Print the rows below verbatim, starting with the first line and going on through the line that contains "click(x=468, y=35)", including both ends. Leave the pictures out of your answer.
━━━━━━━━
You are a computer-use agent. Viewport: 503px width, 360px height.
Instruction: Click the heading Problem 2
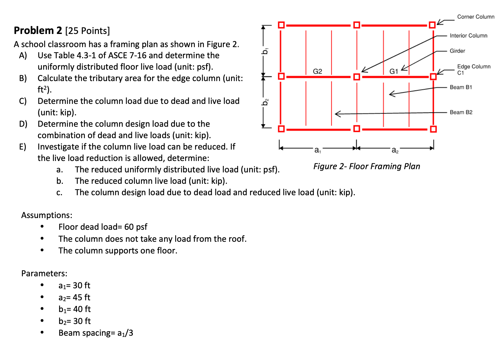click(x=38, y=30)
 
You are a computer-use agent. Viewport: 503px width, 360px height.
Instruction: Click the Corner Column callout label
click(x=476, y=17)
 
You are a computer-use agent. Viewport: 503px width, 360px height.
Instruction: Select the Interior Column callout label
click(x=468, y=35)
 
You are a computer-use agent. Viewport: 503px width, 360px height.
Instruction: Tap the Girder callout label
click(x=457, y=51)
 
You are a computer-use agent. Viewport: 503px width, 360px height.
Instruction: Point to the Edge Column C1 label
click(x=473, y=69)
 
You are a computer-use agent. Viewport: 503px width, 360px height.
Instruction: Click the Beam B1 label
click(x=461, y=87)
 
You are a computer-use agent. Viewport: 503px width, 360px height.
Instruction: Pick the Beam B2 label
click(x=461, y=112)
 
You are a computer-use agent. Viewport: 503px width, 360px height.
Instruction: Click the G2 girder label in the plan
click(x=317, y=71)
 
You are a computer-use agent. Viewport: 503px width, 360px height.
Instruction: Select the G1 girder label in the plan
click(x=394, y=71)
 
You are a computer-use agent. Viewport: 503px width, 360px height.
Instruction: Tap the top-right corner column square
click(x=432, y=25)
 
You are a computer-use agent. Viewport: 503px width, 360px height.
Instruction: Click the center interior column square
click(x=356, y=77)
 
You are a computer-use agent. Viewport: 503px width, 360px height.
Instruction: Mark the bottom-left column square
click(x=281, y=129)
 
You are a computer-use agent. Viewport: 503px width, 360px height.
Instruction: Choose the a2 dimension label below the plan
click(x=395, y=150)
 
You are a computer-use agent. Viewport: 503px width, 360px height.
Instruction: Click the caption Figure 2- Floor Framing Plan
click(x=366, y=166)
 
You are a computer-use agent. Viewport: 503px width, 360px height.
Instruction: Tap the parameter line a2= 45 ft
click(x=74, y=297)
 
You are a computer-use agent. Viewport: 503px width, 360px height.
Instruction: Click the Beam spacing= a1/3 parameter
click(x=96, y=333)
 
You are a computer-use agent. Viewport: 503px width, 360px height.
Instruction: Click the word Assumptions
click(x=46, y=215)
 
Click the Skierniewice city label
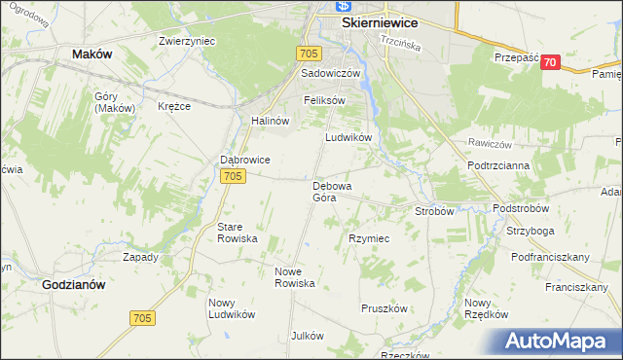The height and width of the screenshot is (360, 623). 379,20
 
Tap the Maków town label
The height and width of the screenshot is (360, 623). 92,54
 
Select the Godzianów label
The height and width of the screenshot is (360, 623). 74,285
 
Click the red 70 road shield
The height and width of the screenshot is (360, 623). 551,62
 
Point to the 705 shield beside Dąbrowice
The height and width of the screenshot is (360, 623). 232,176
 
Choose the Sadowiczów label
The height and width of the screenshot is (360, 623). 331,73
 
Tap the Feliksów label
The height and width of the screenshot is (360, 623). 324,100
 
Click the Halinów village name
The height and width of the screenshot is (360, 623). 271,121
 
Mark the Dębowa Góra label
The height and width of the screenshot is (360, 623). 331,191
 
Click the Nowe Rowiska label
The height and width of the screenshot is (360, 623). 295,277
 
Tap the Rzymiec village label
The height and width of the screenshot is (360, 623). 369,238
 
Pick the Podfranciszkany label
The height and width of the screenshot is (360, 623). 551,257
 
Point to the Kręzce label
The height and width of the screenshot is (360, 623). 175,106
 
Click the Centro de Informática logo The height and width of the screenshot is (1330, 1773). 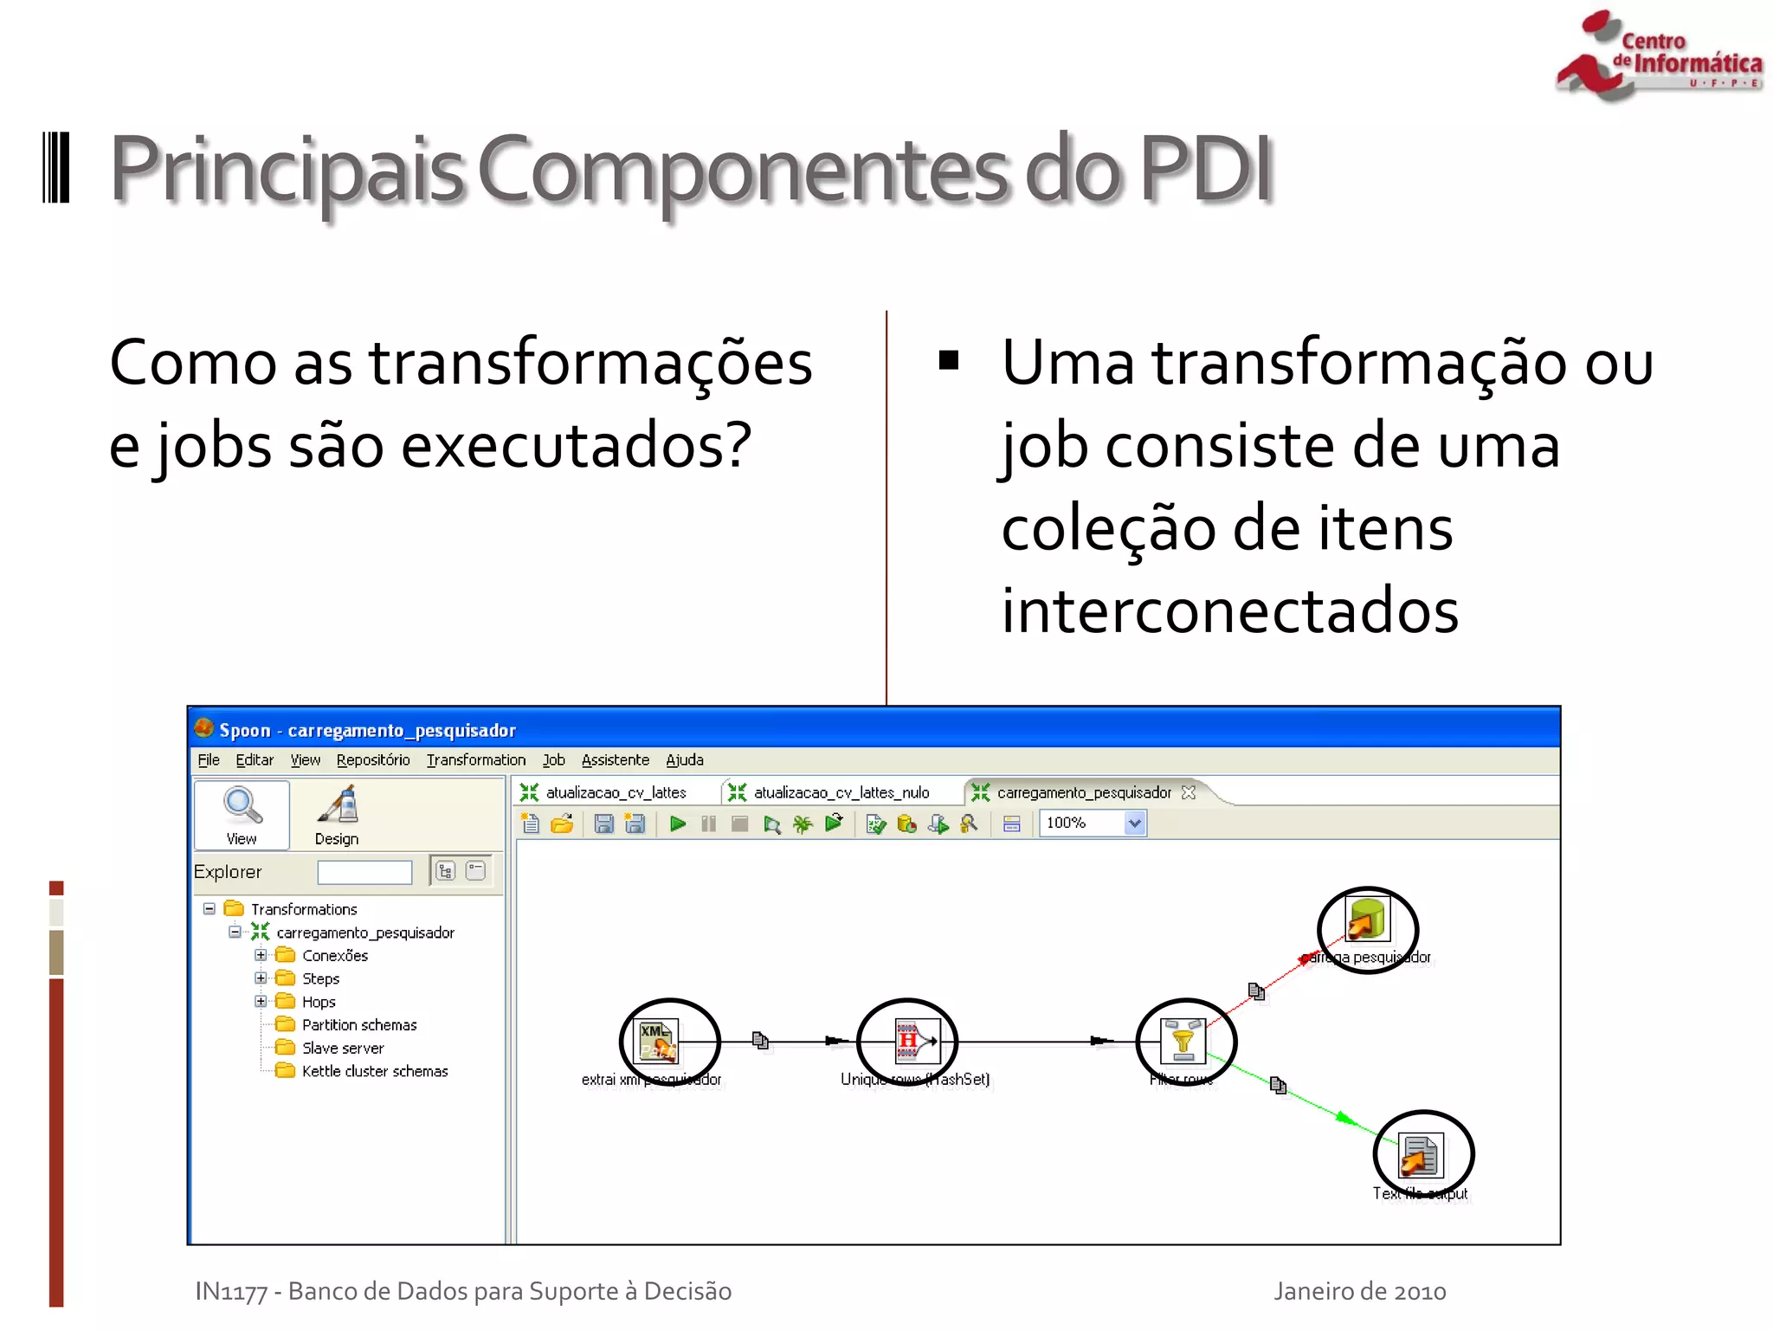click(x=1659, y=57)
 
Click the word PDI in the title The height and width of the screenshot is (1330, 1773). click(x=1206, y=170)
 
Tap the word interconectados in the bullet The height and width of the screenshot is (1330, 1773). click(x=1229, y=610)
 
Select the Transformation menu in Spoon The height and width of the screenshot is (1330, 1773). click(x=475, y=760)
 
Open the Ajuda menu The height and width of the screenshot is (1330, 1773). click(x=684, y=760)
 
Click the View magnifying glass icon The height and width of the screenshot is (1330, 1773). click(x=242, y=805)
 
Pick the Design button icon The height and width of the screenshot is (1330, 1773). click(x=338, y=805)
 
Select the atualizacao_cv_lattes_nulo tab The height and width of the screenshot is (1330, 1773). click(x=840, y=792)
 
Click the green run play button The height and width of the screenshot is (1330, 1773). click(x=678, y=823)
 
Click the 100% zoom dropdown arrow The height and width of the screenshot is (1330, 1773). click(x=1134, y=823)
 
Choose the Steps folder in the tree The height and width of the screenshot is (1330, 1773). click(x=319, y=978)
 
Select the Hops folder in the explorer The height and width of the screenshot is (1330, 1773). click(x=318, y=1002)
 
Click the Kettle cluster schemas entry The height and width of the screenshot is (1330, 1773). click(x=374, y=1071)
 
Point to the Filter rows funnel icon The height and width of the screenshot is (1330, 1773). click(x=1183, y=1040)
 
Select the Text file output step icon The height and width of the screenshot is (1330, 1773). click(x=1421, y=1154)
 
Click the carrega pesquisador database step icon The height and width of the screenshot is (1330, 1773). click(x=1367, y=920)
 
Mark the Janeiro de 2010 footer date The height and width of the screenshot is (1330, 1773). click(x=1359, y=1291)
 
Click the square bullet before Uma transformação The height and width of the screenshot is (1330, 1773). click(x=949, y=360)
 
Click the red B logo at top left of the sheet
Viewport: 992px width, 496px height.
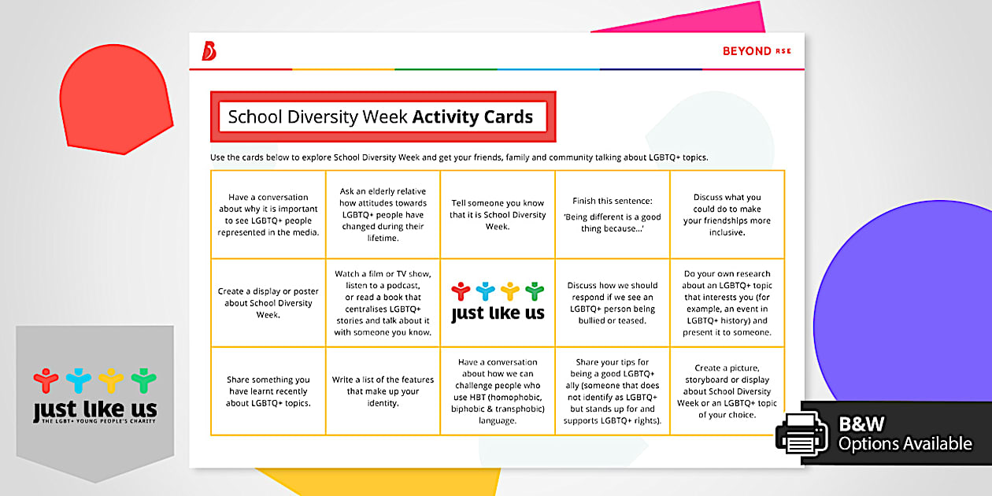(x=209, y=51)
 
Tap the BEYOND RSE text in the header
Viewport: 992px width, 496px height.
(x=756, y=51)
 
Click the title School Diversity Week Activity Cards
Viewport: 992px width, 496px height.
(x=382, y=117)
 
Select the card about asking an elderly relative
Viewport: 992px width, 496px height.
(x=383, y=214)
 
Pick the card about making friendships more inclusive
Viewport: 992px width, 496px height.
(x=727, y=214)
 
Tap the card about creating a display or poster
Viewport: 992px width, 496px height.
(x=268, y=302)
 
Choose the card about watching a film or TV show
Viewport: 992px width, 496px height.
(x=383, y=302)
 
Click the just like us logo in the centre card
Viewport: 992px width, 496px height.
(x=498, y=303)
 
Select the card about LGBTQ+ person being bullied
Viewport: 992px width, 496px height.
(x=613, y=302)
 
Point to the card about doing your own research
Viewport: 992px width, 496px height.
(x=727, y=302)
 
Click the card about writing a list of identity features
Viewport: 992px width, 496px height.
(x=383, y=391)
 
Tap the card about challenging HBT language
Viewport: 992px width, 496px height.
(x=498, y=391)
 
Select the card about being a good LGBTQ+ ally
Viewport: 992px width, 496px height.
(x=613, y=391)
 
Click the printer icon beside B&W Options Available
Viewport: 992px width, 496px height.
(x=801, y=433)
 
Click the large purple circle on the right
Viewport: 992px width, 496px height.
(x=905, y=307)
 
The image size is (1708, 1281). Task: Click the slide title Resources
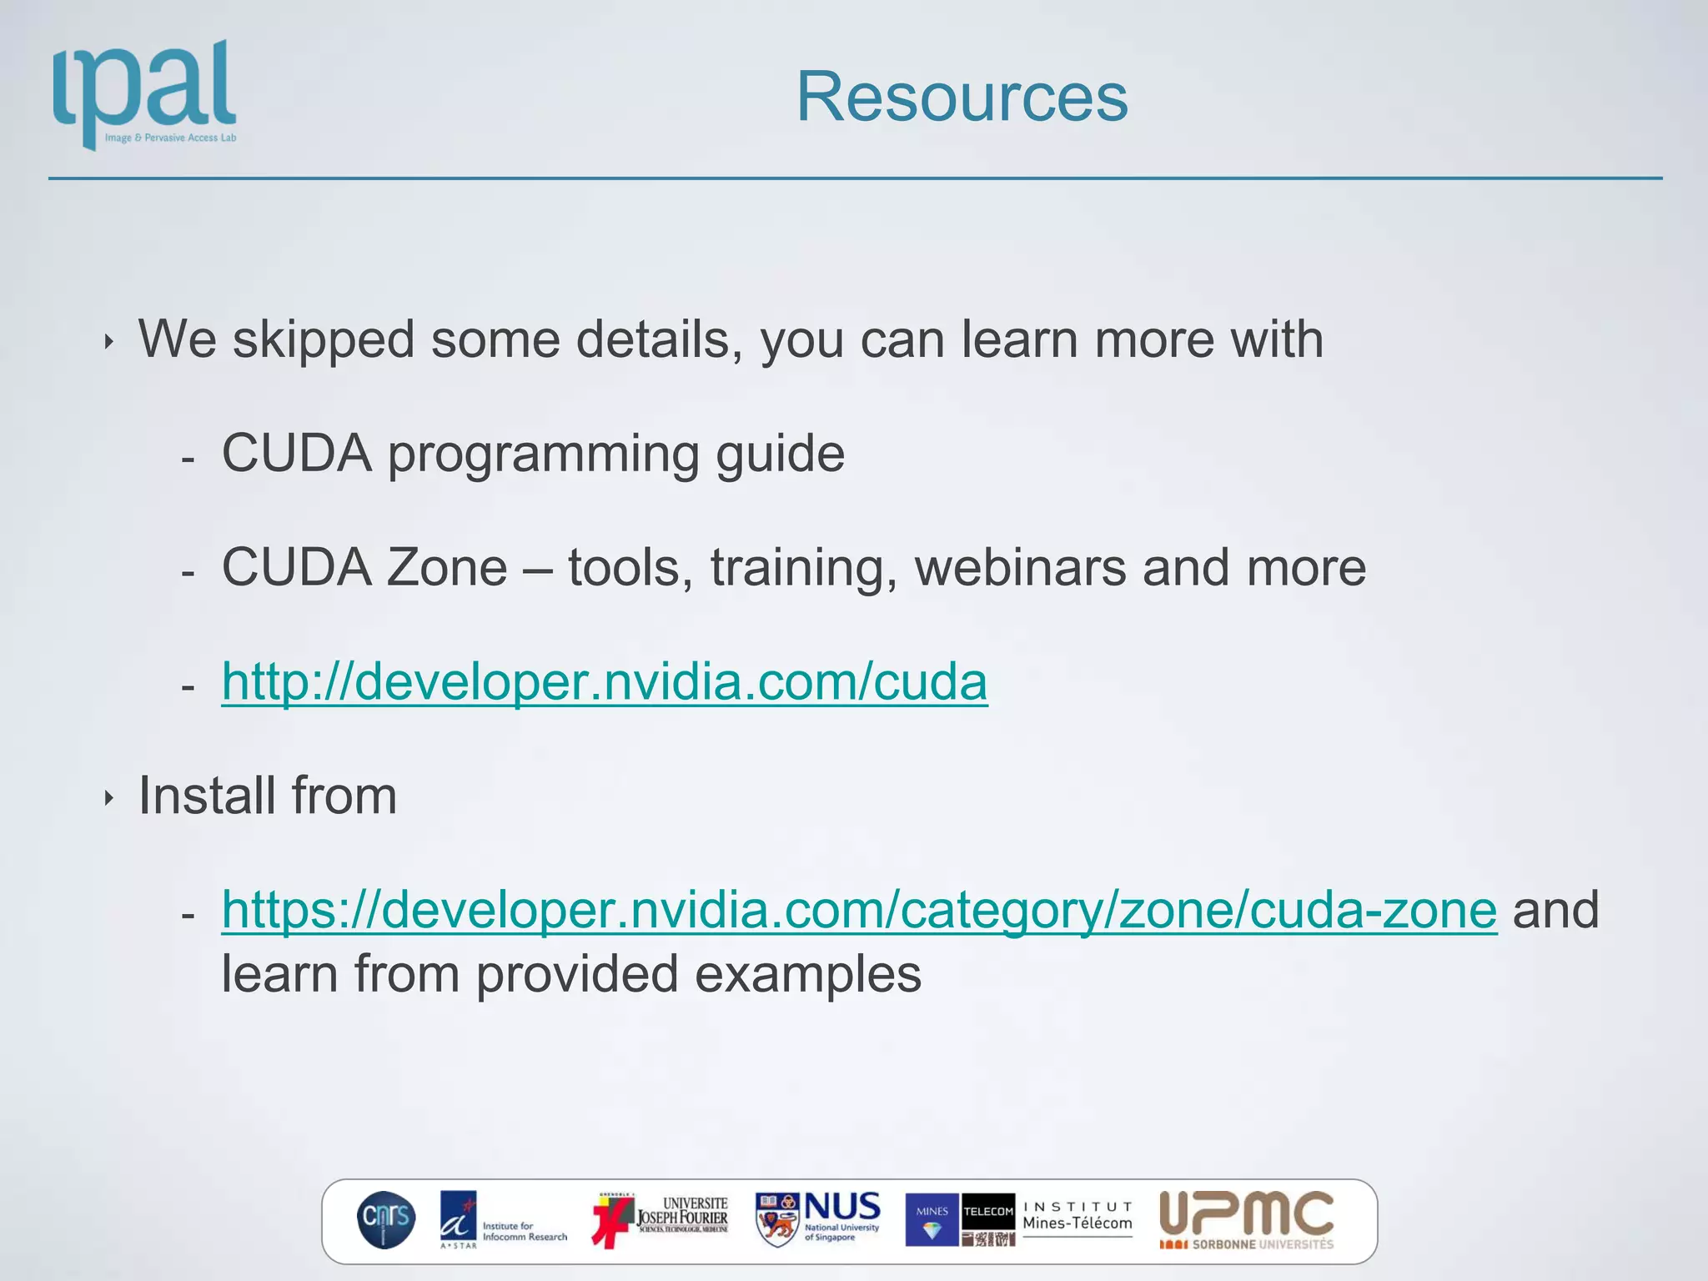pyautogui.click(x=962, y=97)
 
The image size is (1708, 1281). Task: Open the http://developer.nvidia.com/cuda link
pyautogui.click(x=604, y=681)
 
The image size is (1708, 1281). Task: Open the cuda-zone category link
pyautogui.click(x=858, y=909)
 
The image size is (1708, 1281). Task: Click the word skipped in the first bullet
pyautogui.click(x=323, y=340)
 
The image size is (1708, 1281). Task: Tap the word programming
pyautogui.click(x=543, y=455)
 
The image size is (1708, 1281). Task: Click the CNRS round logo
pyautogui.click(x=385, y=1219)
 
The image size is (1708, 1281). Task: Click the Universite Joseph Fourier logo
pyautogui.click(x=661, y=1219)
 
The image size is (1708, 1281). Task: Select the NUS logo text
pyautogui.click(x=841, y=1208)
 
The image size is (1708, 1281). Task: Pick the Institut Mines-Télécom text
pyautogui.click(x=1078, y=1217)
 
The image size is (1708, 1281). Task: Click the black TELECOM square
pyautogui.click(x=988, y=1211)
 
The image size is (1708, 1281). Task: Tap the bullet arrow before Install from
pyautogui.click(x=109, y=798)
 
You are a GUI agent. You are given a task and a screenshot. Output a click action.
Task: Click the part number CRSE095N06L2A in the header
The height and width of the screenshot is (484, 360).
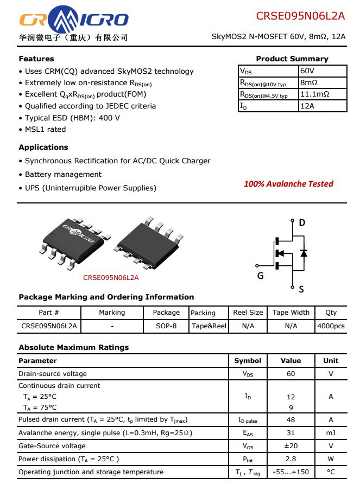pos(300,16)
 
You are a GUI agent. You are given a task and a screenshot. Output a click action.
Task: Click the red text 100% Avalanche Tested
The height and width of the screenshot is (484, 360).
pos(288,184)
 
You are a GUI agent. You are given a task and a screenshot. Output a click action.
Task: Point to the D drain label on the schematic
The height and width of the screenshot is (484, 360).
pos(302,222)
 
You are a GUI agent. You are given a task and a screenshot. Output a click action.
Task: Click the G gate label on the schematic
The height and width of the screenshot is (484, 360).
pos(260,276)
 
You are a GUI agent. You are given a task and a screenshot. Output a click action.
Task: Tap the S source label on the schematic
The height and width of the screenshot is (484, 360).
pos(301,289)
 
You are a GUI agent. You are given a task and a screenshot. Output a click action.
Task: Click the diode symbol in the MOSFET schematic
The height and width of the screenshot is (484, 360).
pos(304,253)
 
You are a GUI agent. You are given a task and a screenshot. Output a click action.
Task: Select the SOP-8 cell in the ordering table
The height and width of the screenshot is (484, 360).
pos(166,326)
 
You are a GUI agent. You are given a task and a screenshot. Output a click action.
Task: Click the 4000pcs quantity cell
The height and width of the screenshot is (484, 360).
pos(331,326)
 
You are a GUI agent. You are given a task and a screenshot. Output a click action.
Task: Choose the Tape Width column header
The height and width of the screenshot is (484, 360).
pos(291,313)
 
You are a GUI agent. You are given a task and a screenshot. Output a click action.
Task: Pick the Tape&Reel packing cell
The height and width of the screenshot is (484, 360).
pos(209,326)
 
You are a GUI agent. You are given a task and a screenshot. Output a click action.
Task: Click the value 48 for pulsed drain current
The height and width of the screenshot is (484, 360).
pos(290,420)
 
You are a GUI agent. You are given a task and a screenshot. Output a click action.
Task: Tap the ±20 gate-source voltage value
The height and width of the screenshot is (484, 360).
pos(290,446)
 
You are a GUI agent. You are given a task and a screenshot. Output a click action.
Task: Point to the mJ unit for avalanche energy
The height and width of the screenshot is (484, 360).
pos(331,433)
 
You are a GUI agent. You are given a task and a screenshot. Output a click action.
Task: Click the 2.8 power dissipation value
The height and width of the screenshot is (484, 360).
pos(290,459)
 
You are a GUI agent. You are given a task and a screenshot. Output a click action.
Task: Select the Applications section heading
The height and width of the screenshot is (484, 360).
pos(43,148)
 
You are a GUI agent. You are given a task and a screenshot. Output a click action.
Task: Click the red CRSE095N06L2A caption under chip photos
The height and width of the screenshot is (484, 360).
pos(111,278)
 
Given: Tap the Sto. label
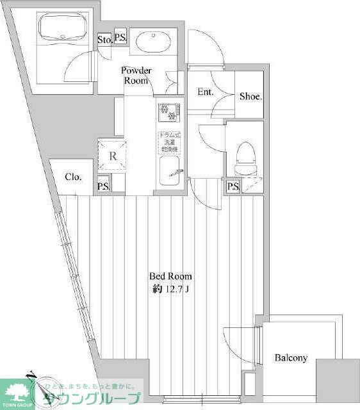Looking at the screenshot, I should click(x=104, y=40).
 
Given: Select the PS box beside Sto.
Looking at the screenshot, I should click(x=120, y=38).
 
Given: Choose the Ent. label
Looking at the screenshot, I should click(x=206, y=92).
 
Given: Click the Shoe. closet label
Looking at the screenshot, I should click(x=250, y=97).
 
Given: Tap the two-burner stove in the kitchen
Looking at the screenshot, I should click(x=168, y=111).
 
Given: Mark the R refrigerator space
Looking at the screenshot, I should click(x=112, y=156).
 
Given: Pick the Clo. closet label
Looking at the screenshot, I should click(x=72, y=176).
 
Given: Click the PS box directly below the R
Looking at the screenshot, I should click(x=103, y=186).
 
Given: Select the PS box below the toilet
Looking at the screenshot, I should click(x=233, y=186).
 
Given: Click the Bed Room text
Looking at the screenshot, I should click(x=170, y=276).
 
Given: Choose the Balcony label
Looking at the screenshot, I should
━━━━━━━━
### WRITTEN RESPONSE:
You are a computer-use agent. Viewport: 503px width, 360px height.
Instruction: Click the heading Problem 2
click(x=38, y=30)
 
You are a computer-use agent. Viewport: 503px width, 360px height.
Instruction: Click the Corner Column callout label
click(x=476, y=17)
 
You are a computer-use agent. Viewport: 503px width, 360px height.
Instruction: Select the Interior Column callout label
click(x=468, y=35)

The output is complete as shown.